Set down each record exactly. Omit the pictures.

### Data listing
•••••

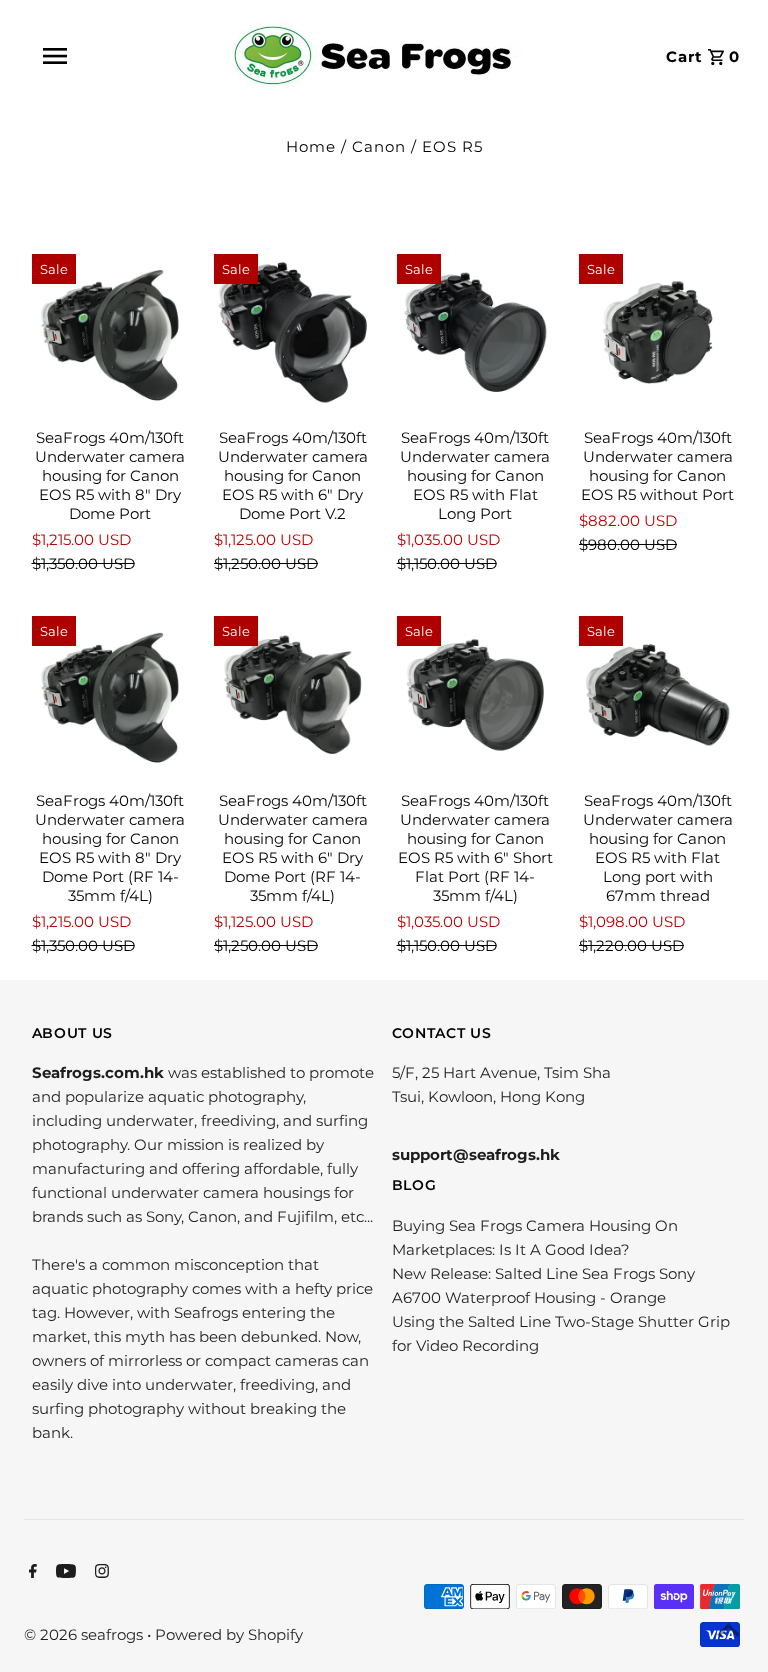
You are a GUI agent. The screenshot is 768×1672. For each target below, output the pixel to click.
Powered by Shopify (229, 1634)
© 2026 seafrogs (85, 1634)
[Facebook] (30, 1573)
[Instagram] (99, 1573)
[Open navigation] (99, 56)
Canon (379, 146)
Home (311, 146)
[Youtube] (63, 1573)
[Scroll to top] (728, 1632)
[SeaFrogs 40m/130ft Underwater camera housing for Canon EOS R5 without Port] (658, 333)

•••••

### Task answer
You are a GUI agent. The screenshot is 768×1672. For each target below, output the pixel to click.
Powered by Shopify (229, 1634)
© 2026 seafrogs (85, 1634)
[Facebook] (30, 1573)
[Instagram] (99, 1573)
[Open navigation] (99, 56)
Canon (379, 146)
Home (311, 146)
[Youtube] (63, 1573)
[Scroll to top] (728, 1632)
[SeaFrogs 40m/130ft Underwater camera housing for Canon EOS R5 without Port] (658, 333)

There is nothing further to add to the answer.